Por otra parte, la filósofa española Adela Cortina habla de tres posibles modelos de democracia representativa. Una de ellas es la “democracia emotiva”, donde las élites políticas manipulan los sentimientos y emociones de los electores con el fin de conseguir sus votos. La escritora llama a eso “mala retórica”, porque no se recurre a argumentos para persuadir al electorado, sino a miedos colectivos, al desprestigio del adversario, a promesas infladas que de antemano se sabe no podrán cumplirse. Según Cortina, esta forma de actuar funciona en las llamadas “democracias de masas”, donde los ciudadanos no actúan de forma concertada y organizada. En esa condición, se es presa fácil de la propaganda emotivista, orientada a provocar reacciones afectivas más que argumentativas frente a las propuestas políticas electorales. Y desde la perspectiva ética, Cortina nos recuerda que manipular emociones va contra el principio que prescribe no instrumentalizar a las personas y viola el principio legitimador de la democracia, que exige tratar a los ciudadanos como señores, no como siervos, menos aún como esclavos.

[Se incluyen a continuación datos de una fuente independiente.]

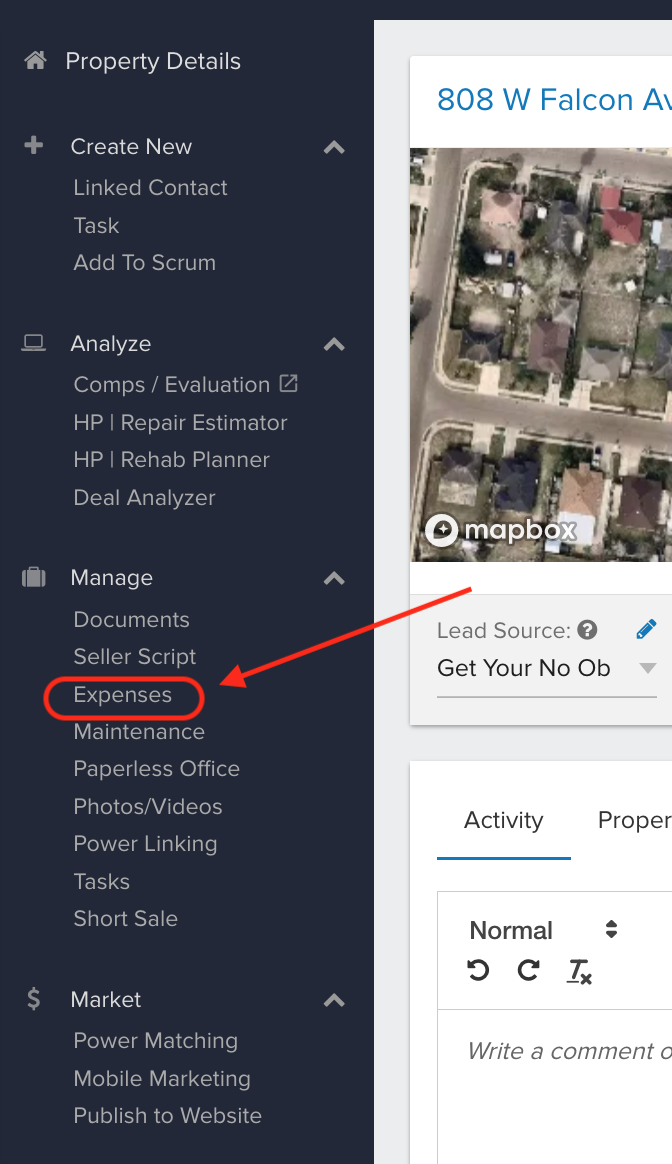The height and width of the screenshot is (1164, 672).
Task: Click the plus icon beside Create New
Action: [33, 145]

Los planteamientos de Vargas Llosa y Cortina resultan iluminadores a la hora de aproximarnos al proceso electoral que se desarrolla en Estados Unidos, especialmente para examinar la polémica y sorpresiva candidatura de Donald Trump. Como todos sabemos, el empresario lanzó su candidatura diciendo que entre los inmigrantes mexicanos llegaban delincuentes, violadores, traficantes de drogas. Luego prometió prohibir la entrada de musulmanes a Estados Unidos. Con frecuencia ha insultado a sus contrincantes y a la élite política, a los que acusa de mentirosos, corruptos, perdedores e incapaces. Se trata del personaje mediático que durante años llegó a millones de hogares a través del reality show El aprendiz. Las encuestas conocidas antes del primer debate muestran resultados bastantes cercanos: Clinton 45% y Trump 40% de las preferencias. Una de las preguntas que se hace buena parte del electorado es a qué obedece el éxito de Trump. Si su mensaje y sus gestos resultan para muchos ofensivos, antiéticos e irracionales, ¿cómo llegó a esta posición tan inesperada?

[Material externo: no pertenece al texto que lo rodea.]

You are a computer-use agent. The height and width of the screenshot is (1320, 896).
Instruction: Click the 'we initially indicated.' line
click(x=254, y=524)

Angel Beccassino, en su libro Los Estados Unidos de Trump, afirma que uno de los elementos que explican el potencial y real éxito del candidato es haber entendido que la mayoría de la gente no piensa en las decisiones que tomará, sino que se deja llevar por las emociones que se mueven alrededor del espectáculo. Y las elecciones, la democracia y las noticias se han convertido en espectáculos que duran muy poco. Según este autor, para una parte importante del electorado, Trump proyectan una imagen de éxito, riqueza, eficiencia. Sabiendo que la gente se mueve por emociones, por marcas, el candidato republicano ha hecho de la elección un espectáculo y de la campaña un show que le ha convertido en la máxima atracción. Sus seguidores entienden que ataca a la inmigración mexicana porque esta abarata el precio de la mano de obra local. Que limitar el libre comercio, como Trump propone, es reactivar la producción nacional y el empleo. Y que él acabará la rivalidad con Rusia y pondrá fin a las guerras.
Sin embargo, reducir la democracia al espectáculo y las campañas electorales a la emotividad es una grave irresponsabilidad, por mucho que eso lleve al éxito a una persona o a un partido. Hace unos años, Adela Cortina planteaba la urgencia de universalizar la democracia, entendida como un sistema que funciona con gente excelente, con un pueblo que da lo mejor de sí. Y exhortaba a hacer la revolución a diario en la familia, en las profesiones, en las organizaciones, de tal manera que cada quien intente ser lo mejor posible. Dicho en otras palabras, no ceder a la fatalidad de que la política siempre será sinónimo de corrupción, mentira, trampa y astucia.
En este afán de hacer buena la política, es útil recordar a José Mujica, expresidente de Uruguay, quien mantuvo la honradez hasta el final, sin dejar de ser realista. Él decía: “Tengo que luchar por mejorar la vida de las personas en la realidad concreta de hoy, y no hacerlo es una inmoralidad. Estoy luchando por ideales, pero no puedo sacrificar el bienestar de la gente por ideales”.